Swansea University helps Welsh firm secure UK investment to grow innovative energy products



December 11, 2018

Welsh energy business Trameto has secured its first investment round and has been awarded substantial funding from the UK’s innovation agency to develop products which will reduce the need for batteries or wired power, thanks to Swansea University.

Trameto, a Swansea-based firm who are developing micro energy harvesting solutions, announced today the closing of a seed round of investment and the award of a substantial grant from Innovate UK. The seed financing was led by Swansea Innovations Ltd which manages Swansea University’s venture fund and the newly-formed Development Bank for Wales.

The company plans to use the funding to further develop its semi-conductor products which will enable energy harvesting from any form of energy such as light, vibrations and thermal gradients.  Industry analysts Semico Research forecast that the semiconductor content within this market will be worth more than $3 billion by 2020.

Trameto is also being supported by the AgorIP programme. AgorIP, which is funded by Swansea University, Welsh Government and EU structural funds and is hosted at the School of Management on the Bay Campus, works to progress new ideas through experimental and industrial development, demonstrating proof of concept to potential funders and attracting further investment.

CEO Huw Davies, who founded Trameto, said the funding would allow the firm to accelerate their work to eliminate the need for batteries and wired power as part of the growing Internet of Things.

Huw Davies said:

“Trameto’s products will enable the elimination of batteries from the many interconnected smart sensors and wireless devices which can communicate with each other in the Internet of Things. We are addressing opportunities in markets such as infrastructure monitoring, asset tracking, smart agriculture, defence, wearables, healthcare and smart metering.”

What is the Internet of Things?

The Internet of Things (IoT) is everything connected to the internet, but it is increasingly being used to define objects that “talk” to each other.

Swansea Innovations, Managing Director and lead of the AgorIP programme, Dr Gerry Ronan said: “Simply, the Internet of Things (IoT) is made up of devices – from simple sensors to smartphones and wearables – connected together. They all need power.

“IoT refers not only to personal computers and mobile phones connected through the internet but to the wireless interconnection of all of the billions of “things” and devices through the internet or local area networks. With those billions of things come billions of batteries which must be bought, maintained and disposed of.

“Energy harvesting presents a straightforward solution for easily powering those remote devices using clean energy.”

Dr Ronan added:

“Trameto’s unique power management products offers us the opportunity to be more efficient in how we do things, saving us time, money and often emissions in the process.”


Fit and Forget devices

Dr Richard Thompson, Senior Investment Executive at Development Bank Wales, said the investment would allow Trameto to grow their products and take advantage of the growing need for low maintenance wireless devices.

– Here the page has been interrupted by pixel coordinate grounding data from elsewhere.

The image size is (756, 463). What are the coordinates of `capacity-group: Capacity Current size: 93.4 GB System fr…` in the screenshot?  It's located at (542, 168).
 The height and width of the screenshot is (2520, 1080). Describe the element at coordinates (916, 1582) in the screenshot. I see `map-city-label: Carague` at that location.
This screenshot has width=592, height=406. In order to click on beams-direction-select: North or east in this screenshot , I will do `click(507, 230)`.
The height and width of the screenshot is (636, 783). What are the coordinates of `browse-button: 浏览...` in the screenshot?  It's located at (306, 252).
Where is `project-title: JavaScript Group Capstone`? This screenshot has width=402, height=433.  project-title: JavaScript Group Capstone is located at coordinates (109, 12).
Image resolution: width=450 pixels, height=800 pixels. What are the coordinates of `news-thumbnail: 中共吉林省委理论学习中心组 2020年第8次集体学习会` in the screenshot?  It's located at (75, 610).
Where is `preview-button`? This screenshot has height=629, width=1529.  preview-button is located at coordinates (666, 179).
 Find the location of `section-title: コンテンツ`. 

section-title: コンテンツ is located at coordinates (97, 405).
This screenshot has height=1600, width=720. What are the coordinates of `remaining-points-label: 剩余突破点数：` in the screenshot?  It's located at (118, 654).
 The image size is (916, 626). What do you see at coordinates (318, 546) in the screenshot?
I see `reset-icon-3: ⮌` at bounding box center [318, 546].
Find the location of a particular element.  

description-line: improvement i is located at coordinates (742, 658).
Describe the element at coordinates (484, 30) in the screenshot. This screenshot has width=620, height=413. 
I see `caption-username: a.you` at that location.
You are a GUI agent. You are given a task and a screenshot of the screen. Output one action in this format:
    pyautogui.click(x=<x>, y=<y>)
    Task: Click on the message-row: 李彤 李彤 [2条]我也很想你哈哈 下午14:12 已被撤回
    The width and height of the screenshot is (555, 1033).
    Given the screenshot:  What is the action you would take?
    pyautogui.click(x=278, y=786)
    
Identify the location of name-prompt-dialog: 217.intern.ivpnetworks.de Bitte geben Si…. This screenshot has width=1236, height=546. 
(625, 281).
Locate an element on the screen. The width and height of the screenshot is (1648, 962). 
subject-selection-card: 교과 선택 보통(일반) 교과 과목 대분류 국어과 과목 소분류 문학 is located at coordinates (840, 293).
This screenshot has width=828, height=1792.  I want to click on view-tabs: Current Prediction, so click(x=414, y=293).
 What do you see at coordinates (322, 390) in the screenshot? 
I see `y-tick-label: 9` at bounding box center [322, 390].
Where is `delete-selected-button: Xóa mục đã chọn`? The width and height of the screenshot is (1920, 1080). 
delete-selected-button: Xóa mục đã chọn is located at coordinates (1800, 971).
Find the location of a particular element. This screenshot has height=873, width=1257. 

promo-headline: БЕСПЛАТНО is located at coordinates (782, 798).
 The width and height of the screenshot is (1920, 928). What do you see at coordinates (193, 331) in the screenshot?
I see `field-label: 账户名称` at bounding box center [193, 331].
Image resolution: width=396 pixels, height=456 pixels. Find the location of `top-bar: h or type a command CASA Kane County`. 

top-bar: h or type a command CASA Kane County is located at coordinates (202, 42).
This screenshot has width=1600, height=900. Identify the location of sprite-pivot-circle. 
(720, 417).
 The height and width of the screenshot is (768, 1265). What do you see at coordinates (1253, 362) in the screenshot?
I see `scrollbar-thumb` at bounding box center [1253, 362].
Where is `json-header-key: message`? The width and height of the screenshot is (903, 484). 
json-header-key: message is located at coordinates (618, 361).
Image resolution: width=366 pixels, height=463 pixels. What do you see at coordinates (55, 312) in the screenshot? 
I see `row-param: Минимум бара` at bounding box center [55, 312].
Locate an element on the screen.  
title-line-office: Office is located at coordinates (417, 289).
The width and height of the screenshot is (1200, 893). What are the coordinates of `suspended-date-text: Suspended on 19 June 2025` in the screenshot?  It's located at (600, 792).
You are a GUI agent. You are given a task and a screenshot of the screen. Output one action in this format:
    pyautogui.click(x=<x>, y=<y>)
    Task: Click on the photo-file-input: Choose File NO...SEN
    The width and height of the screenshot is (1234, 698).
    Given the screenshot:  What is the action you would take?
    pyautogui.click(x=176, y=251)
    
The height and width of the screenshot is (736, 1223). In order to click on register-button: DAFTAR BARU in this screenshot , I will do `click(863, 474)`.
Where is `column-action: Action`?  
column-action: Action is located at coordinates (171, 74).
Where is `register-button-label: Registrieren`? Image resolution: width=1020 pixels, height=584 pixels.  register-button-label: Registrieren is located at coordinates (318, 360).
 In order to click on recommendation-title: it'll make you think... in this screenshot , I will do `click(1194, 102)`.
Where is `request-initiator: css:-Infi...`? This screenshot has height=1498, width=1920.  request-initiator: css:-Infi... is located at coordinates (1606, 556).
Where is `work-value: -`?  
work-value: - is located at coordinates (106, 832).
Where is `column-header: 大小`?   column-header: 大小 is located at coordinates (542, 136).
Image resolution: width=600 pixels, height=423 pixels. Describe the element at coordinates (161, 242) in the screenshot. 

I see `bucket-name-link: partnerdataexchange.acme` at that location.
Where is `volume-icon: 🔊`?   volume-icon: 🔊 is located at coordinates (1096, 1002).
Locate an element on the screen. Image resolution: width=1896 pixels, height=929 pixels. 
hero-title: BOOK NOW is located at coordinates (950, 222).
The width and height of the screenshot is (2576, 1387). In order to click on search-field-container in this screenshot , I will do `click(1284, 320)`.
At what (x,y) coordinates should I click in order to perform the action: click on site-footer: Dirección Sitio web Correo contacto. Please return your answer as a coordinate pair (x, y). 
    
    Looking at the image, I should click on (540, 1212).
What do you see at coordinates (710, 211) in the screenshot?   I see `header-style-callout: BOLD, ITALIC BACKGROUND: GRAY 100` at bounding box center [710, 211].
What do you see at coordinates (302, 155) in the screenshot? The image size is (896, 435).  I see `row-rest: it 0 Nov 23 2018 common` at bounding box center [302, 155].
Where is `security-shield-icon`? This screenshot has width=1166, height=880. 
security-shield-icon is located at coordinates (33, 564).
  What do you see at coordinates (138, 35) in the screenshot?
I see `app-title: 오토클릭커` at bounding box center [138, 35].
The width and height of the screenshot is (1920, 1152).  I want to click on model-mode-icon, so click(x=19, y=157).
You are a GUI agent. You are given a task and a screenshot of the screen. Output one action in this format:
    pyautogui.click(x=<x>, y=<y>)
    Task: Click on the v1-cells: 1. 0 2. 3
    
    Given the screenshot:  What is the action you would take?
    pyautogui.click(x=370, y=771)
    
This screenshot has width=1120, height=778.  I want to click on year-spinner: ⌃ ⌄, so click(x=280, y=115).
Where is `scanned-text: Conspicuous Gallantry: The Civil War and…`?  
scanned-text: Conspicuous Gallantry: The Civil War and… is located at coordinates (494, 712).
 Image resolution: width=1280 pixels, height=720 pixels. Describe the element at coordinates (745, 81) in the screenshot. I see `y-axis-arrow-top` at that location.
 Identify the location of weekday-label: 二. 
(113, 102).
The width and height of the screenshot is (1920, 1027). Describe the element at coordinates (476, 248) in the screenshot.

Trameto is led by a highly experienced team and is an important addition to the growing IoT and semi-conductor sector in Wales. Dr Thompson said:

“The investment from the Development Bank combined with the grant funding will allow Trameto to further develop their products and take advantage of the growing need for low maintenance wireless devices.”

He added:

“Within the IoT, there is a huge desire to eliminate the dependence on battery operation to facilitate self-sustaining or fit and forget solutions.”

The IoT is about connecting devices over the internet, letting them talk to us, other applications and each other. Where it is most common in Britain is home heating and energy use. Smart meters have clever functions that let you turn on heating remotely, set it to turn down the temperature if it is a sunny day, or even turn off when there is no-one home.

Dr Ronan added:

“We are delighted that Swansea University through Swansea Innovations has helped Trameto secure this substantial funding to grow their company and to have co-invested with the Development Bank of Wales.

“Trameto is also being supported by the AgorIP programme. AgorIP, with the help of Swansea University, Welsh Government and EU structural funds, helps progress new ideas through experimental and industrial development, demonstrating proof of concept to potential funders and attracting further investment.”